1935年に、アメリカ陸軍の歩兵科用戦車としてM2軽戦車は開発された。当初はT2E1軽戦車と呼ばれた。これまでに開発したT1戦車、T2軽戦車のほか、イギリスのヴィッカース 6トン戦車の影響を受けていた。最初の生産型M2A1は、主武装としてM2 12.7 mm 機銃1門を1人用の小型砲塔に搭載していたが、わずか10輌で生産終了となった。
代わってM1919 7.62 mm 銃塔を1基追加したM2A2が生産に移された。このような双砲塔の軽戦車は、ソ連のT-26やポーランドの7TPなどが同時期に存在していた。並列配置された2基の砲塔を持つ外観から、当時有名だった巨乳の女優にちなんで「メイ・ウエスト」と兵士たちには呼ばれた。M2A2は239輌が完成した。

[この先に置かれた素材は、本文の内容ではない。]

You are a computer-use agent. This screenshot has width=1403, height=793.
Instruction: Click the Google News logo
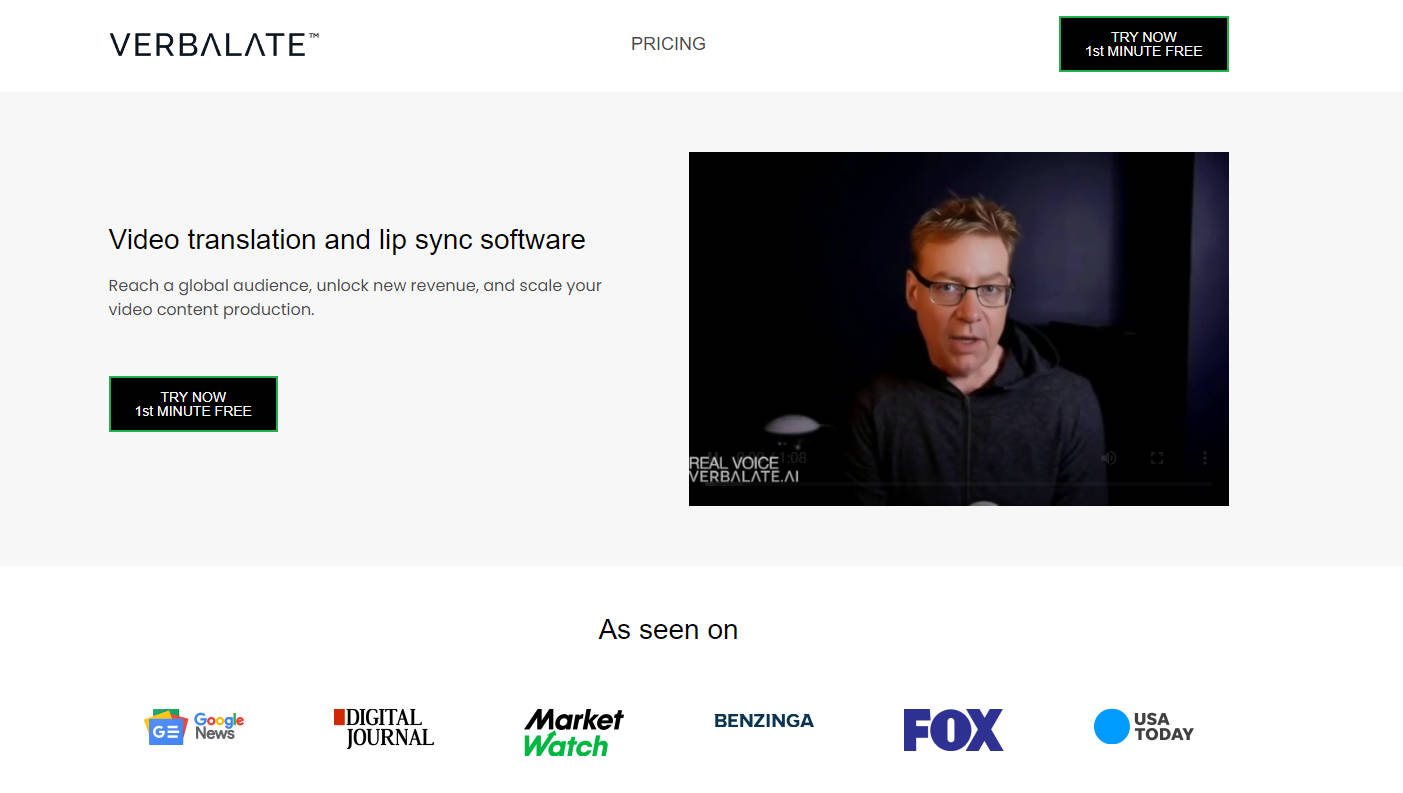pos(194,727)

その後、スペイン内戦の戦訓から、アメリカ陸軍はより強力な装甲と武装の必要を認識した。1938年に装甲強化とサスペンションの改良をしたM2A3が開発され、1940年には双砲塔をやめて主武装を37 mm 対戦車砲とした最終型M2A4の採用に至った。M2A4では装甲もさらに強化されており、最大装甲25 mm に達している。

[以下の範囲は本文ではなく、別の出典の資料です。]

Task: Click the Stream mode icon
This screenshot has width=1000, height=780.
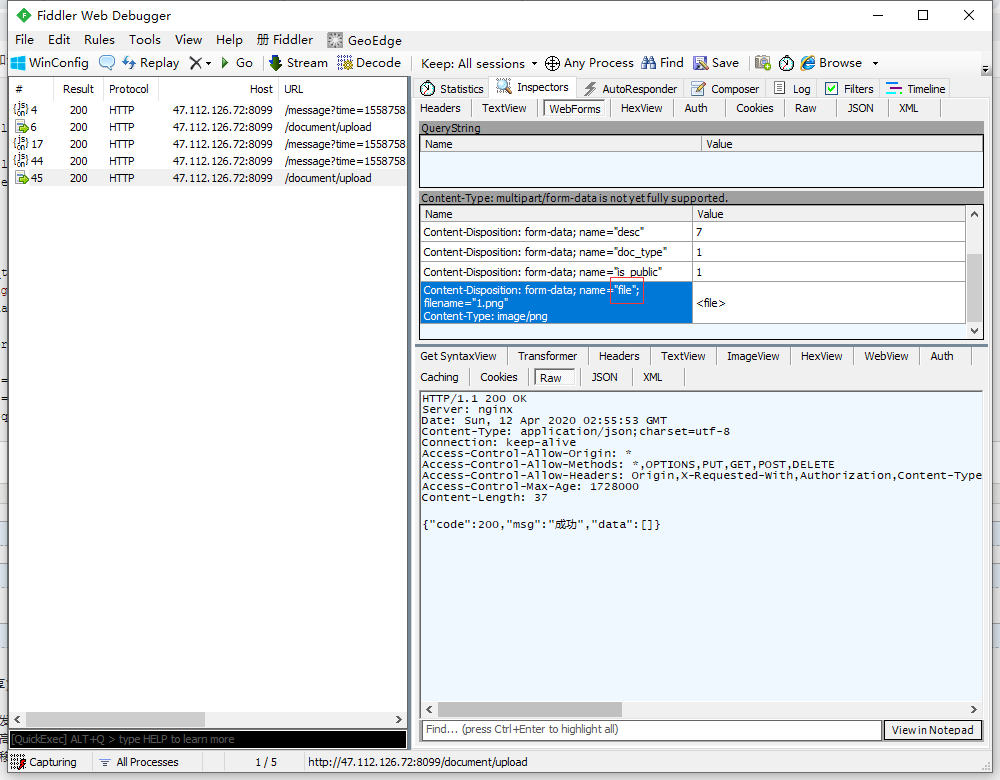Action: pos(275,63)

しかし、フランス戦での戦訓から、なお一段と強力な戦車が必要であると考えられ、1940年7月にはM2軽戦車をベースとした新型軽戦車の開発が始まっている。この新型軽戦車はM3軽戦車として完成し、1941年3月にM2軽戦車の生産は打ち切られた。最終的な生産数はM2A3が72輌、M2A4が375輌となった。アメリカ陸軍に配備されたM2軽戦車は、大半が訓練に使用された。少数のM2A4だけが、太平洋戦争中にガダルカナル島の戦いで海兵隊により実戦使用され、その後も1942年中は太平洋戦線の一部に配備された。M2A4はM3軽戦車と同じ部隊で混成使用されたことがあり、似た外観であるものの後部の誘導輪が接地していない点で区別することができる。
このほか、1941年初頭にイギリスから100輌のM2A4の供与が依頼されている。うち36輌が実際に輸出されたが、残りはM3軽戦車が完成したためにキャンセルされた。イギリスに到着した36輌は、4輌がエジプトに送られ、残りはイギリス本土の部隊に配備された。